Exercise
Whatever lines the data contains, output all of them unchanged.

-------- Working data --------

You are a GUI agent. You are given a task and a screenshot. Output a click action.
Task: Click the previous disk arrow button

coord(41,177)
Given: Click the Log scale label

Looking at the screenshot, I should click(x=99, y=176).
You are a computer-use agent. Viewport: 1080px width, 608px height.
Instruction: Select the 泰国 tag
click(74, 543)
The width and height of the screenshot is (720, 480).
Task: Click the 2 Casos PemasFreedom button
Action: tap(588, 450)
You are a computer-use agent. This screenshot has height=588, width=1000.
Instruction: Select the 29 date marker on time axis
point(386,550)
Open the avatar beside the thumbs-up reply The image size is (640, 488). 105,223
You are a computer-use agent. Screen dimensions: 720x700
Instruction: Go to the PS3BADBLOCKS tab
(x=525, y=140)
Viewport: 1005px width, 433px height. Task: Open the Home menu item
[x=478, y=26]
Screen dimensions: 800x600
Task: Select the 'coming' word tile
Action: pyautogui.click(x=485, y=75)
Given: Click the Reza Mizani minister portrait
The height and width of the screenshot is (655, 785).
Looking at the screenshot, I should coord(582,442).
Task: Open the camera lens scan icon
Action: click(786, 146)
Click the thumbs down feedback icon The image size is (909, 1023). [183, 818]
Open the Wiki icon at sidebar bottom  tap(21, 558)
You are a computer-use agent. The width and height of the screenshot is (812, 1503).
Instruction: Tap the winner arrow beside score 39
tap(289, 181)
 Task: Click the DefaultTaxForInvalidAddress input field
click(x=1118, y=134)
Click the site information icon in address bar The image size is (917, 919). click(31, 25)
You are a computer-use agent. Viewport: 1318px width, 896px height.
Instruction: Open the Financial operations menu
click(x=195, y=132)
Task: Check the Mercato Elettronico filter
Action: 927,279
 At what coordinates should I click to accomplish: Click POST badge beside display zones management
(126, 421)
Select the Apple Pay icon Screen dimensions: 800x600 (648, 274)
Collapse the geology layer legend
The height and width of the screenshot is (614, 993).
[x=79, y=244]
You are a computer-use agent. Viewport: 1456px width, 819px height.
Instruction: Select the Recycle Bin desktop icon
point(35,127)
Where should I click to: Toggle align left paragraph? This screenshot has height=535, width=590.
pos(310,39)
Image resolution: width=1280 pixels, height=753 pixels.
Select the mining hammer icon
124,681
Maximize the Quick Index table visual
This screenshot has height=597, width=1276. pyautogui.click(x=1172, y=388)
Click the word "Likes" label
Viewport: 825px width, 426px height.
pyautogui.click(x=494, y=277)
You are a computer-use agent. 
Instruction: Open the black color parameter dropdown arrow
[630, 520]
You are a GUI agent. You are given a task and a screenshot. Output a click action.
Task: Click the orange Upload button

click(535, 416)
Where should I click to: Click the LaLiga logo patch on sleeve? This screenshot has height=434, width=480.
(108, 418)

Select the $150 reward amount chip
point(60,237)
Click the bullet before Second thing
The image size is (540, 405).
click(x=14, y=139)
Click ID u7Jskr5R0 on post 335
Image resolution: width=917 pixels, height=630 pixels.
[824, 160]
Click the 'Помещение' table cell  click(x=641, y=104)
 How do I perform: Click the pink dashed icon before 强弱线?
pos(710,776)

--------

Response area
You are a GUI agent. You are given a task and a screenshot. Output a click action.
Task: Click the previous disk arrow button

coord(41,177)
Given: Click the Log scale label

Looking at the screenshot, I should click(x=99, y=176).
You are a computer-use agent. Viewport: 1080px width, 608px height.
Instruction: Select the 泰国 tag
click(74, 543)
The width and height of the screenshot is (720, 480).
Task: Click the 2 Casos PemasFreedom button
Action: tap(588, 450)
You are a computer-use agent. This screenshot has height=588, width=1000.
Instruction: Select the 29 date marker on time axis
point(386,550)
Open the avatar beside the thumbs-up reply The image size is (640, 488). 105,223
You are a computer-use agent. Screen dimensions: 720x700
Instruction: Go to the PS3BADBLOCKS tab
(x=525, y=140)
Viewport: 1005px width, 433px height. Task: Open the Home menu item
[x=478, y=26]
Screen dimensions: 800x600
Task: Select the 'coming' word tile
Action: pyautogui.click(x=485, y=75)
Given: Click the Reza Mizani minister portrait
The height and width of the screenshot is (655, 785).
Looking at the screenshot, I should coord(582,442).
Task: Open the camera lens scan icon
Action: click(786, 146)
Click the thumbs down feedback icon The image size is (909, 1023). [183, 818]
Open the Wiki icon at sidebar bottom  tap(21, 558)
You are a computer-use agent. The width and height of the screenshot is (812, 1503).
Instruction: Tap the winner arrow beside score 39
tap(289, 181)
 Task: Click the DefaultTaxForInvalidAddress input field
click(x=1118, y=134)
Click the site information icon in address bar The image size is (917, 919). click(31, 25)
You are a computer-use agent. Viewport: 1318px width, 896px height.
Instruction: Open the Financial operations menu
click(x=195, y=132)
Task: Check the Mercato Elettronico filter
Action: 927,279
 At what coordinates should I click to accomplish: Click POST badge beside display zones management
(126, 421)
Select the Apple Pay icon Screen dimensions: 800x600 (648, 274)
Collapse the geology layer legend
The height and width of the screenshot is (614, 993).
[x=79, y=244]
You are a computer-use agent. Viewport: 1456px width, 819px height.
Instruction: Select the Recycle Bin desktop icon
point(35,127)
Where should I click to: Toggle align left paragraph? This screenshot has height=535, width=590.
pos(310,39)
Image resolution: width=1280 pixels, height=753 pixels.
Select the mining hammer icon
124,681
Maximize the Quick Index table visual
This screenshot has height=597, width=1276. pyautogui.click(x=1172, y=388)
Click the word "Likes" label
Viewport: 825px width, 426px height.
pyautogui.click(x=494, y=277)
You are a computer-use agent. 
Instruction: Open the black color parameter dropdown arrow
[630, 520]
You are a GUI agent. You are given a task and a screenshot. Output a click action.
Task: Click the orange Upload button

click(535, 416)
Where should I click to: Click the LaLiga logo patch on sleeve? This screenshot has height=434, width=480.
(108, 418)

Select the $150 reward amount chip
point(60,237)
Click the bullet before Second thing
The image size is (540, 405).
click(x=14, y=139)
Click ID u7Jskr5R0 on post 335
Image resolution: width=917 pixels, height=630 pixels.
[824, 160]
Click the 'Помещение' table cell  click(x=641, y=104)
 How do I perform: Click the pink dashed icon before 强弱线?
pos(710,776)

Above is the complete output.